STORED DATA:
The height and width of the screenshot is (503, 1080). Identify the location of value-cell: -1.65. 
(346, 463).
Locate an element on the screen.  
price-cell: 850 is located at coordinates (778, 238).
---
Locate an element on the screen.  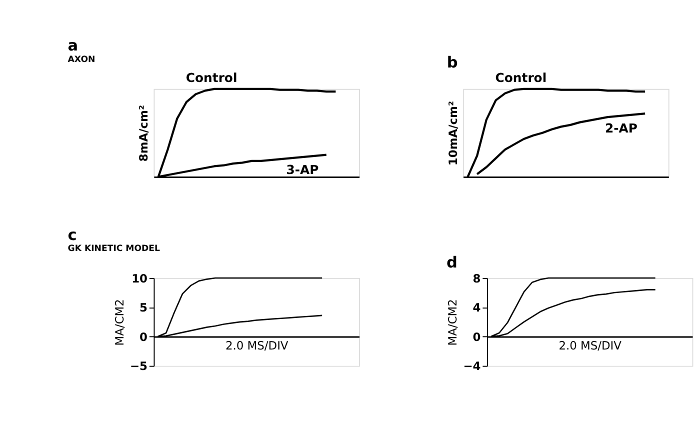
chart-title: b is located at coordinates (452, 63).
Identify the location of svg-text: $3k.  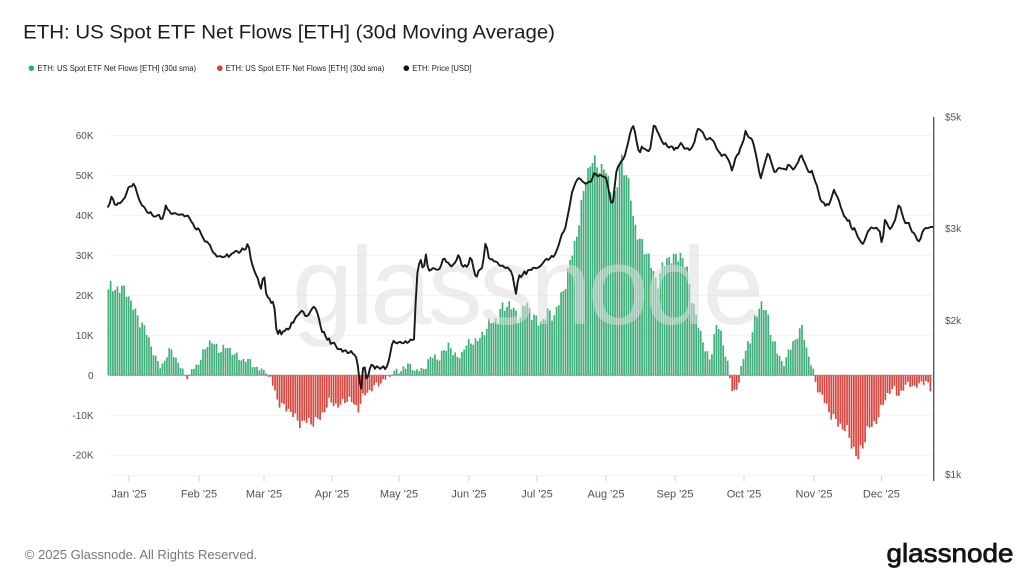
---
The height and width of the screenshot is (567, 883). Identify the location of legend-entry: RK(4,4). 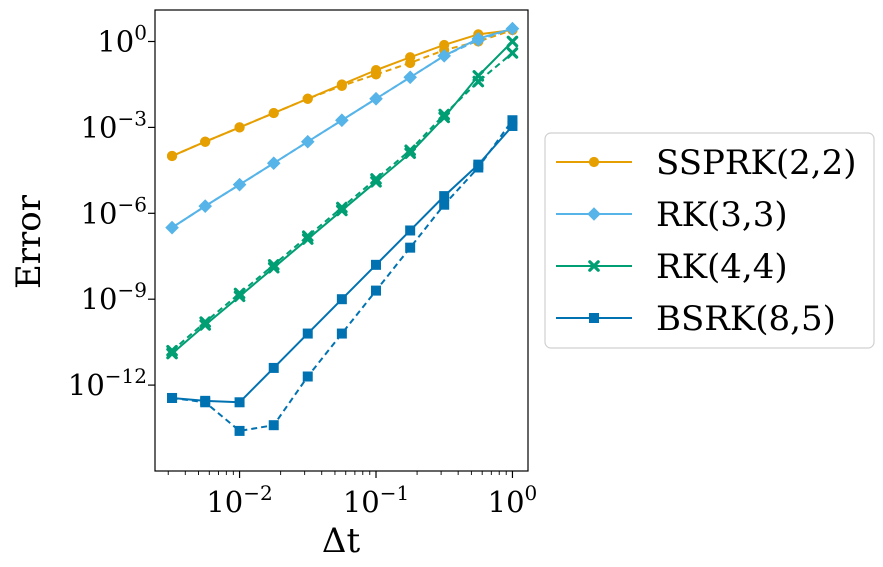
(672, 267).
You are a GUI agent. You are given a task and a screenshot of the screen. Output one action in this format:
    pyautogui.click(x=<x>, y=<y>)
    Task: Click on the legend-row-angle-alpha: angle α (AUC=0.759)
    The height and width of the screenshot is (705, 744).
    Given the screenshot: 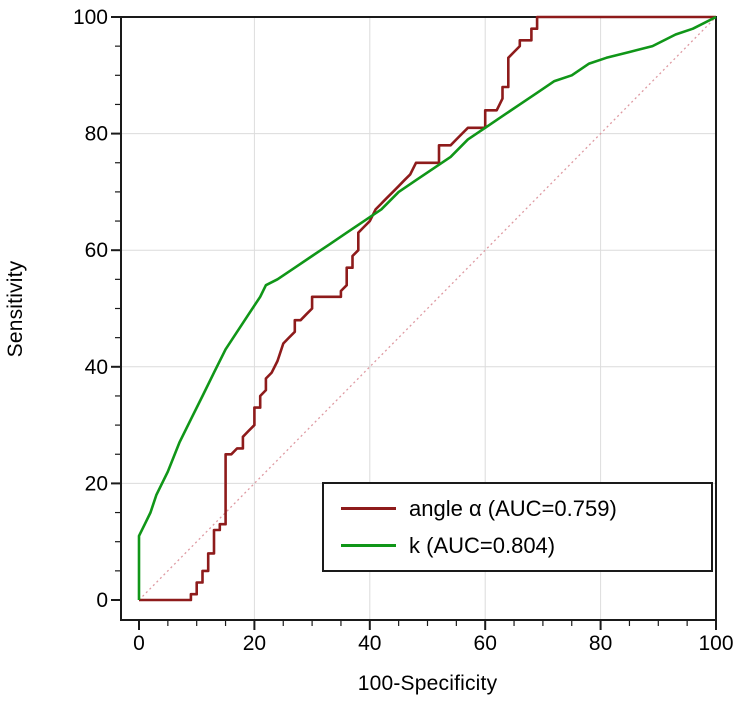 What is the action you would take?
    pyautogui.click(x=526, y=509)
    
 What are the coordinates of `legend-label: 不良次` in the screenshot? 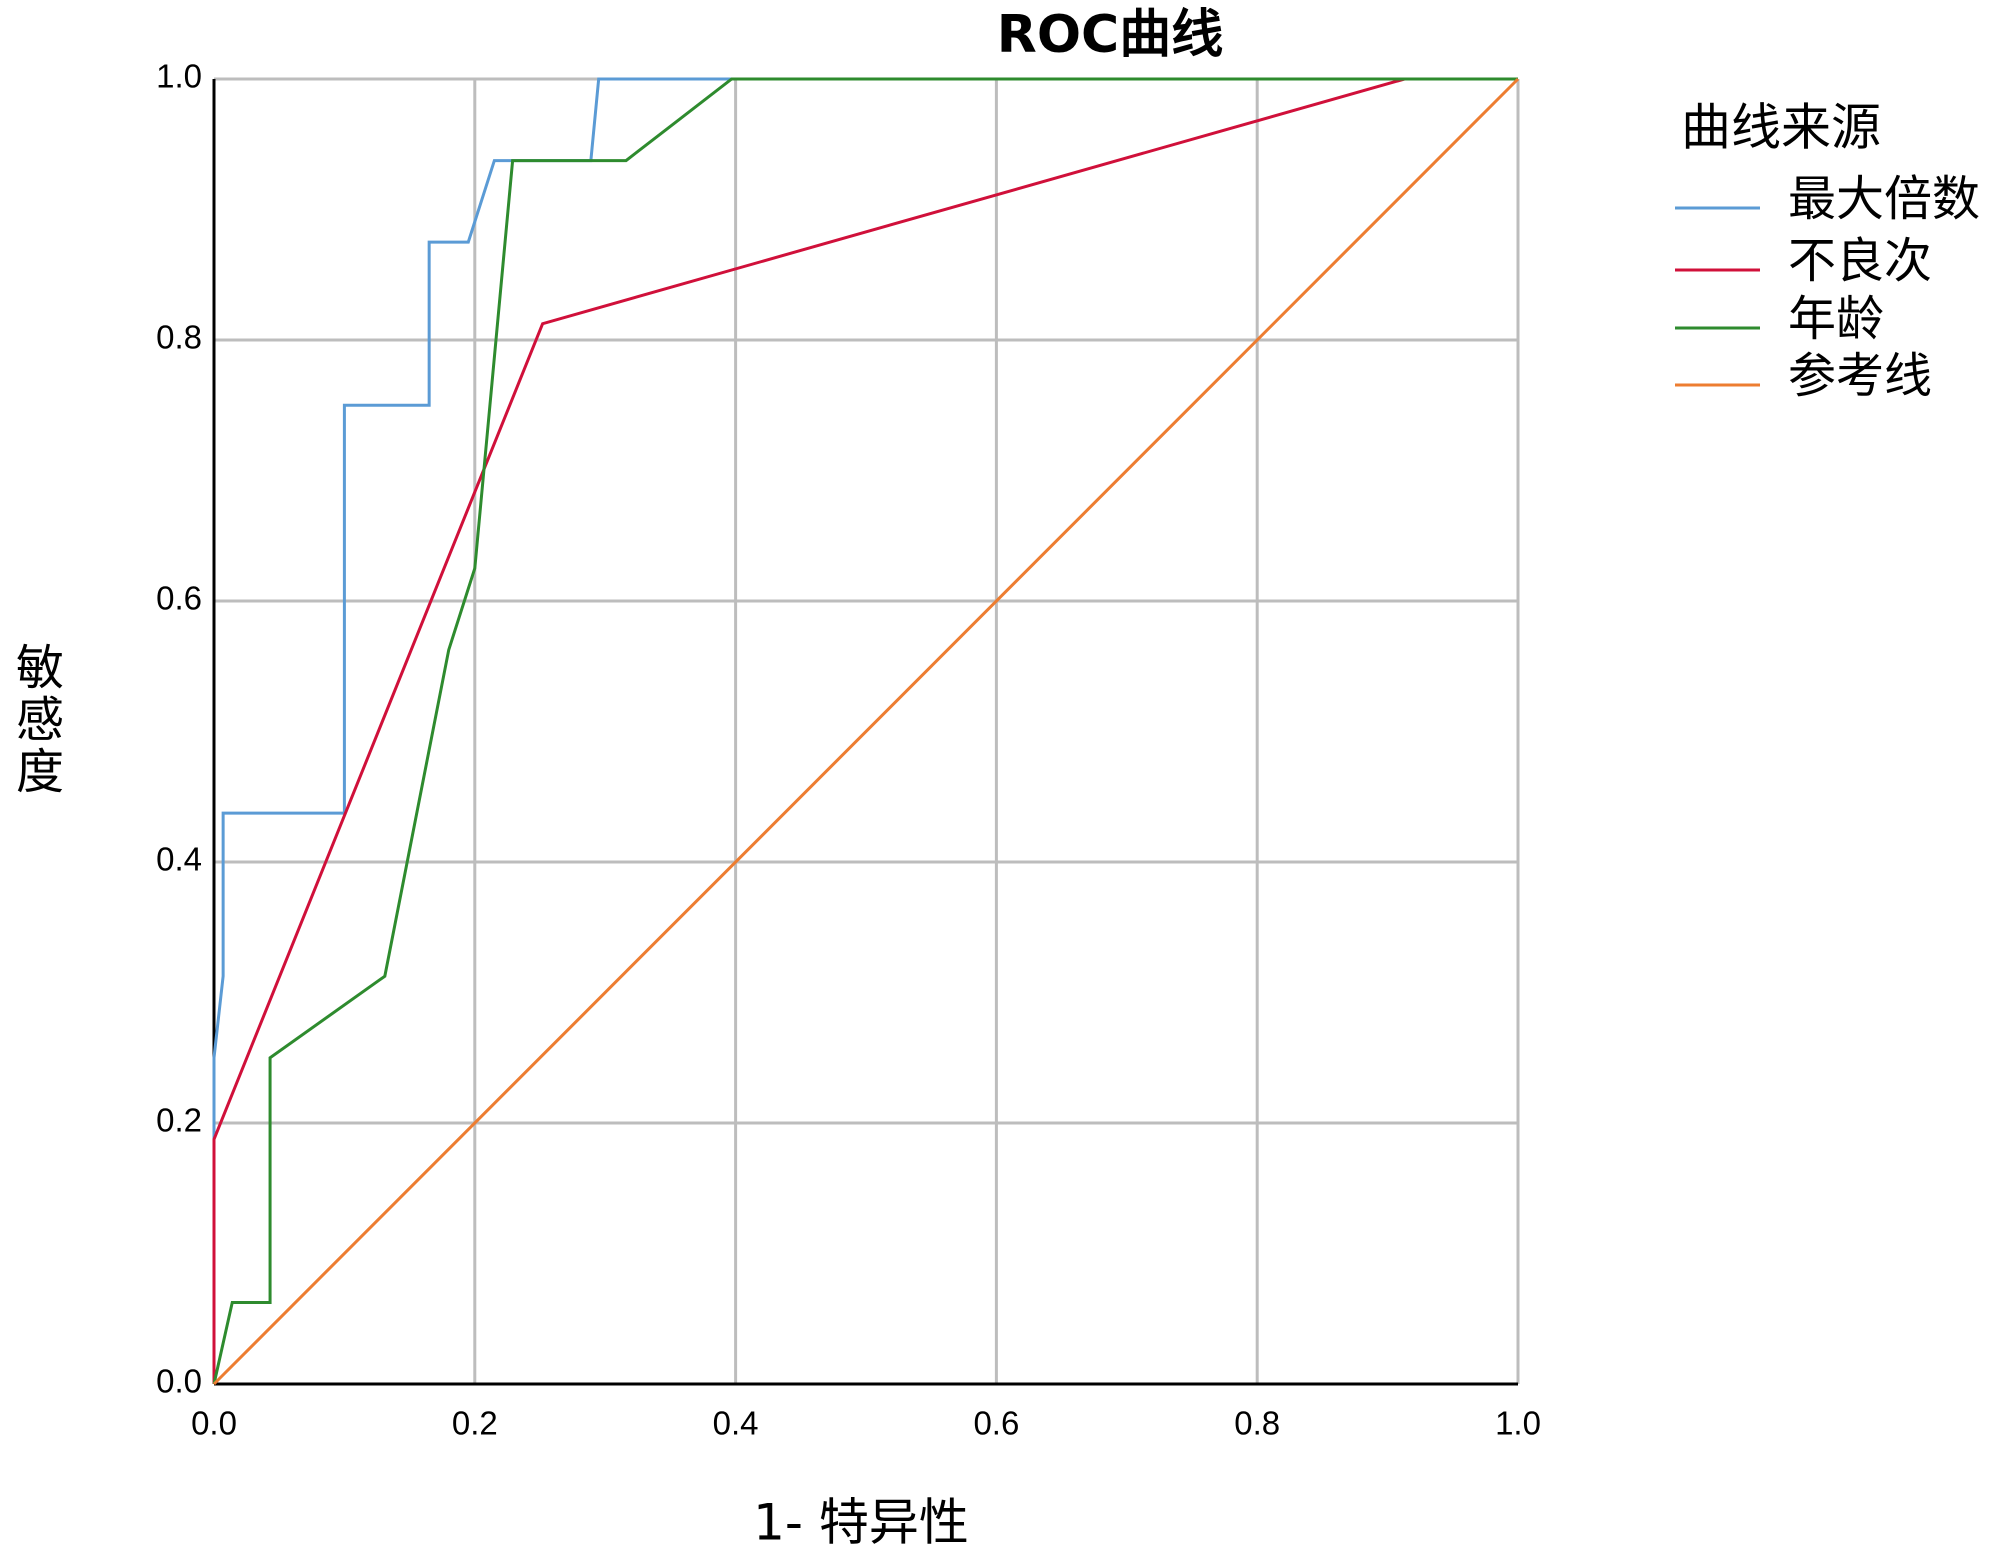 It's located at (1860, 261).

ASSIGNMENT:
In the records, take the stretch from the line containing "The height and width of the screenshot is (503, 1080)." through the line containing "price-cell: 850 is" and change "Identify" to "Find". Keep everything else as it is, and give back only those lines.

ANSWER SECTION:
The height and width of the screenshot is (503, 1080). Find the location of value-cell: -1.65. 
(346, 463).
Locate an element on the screen.  
price-cell: 850 is located at coordinates (778, 238).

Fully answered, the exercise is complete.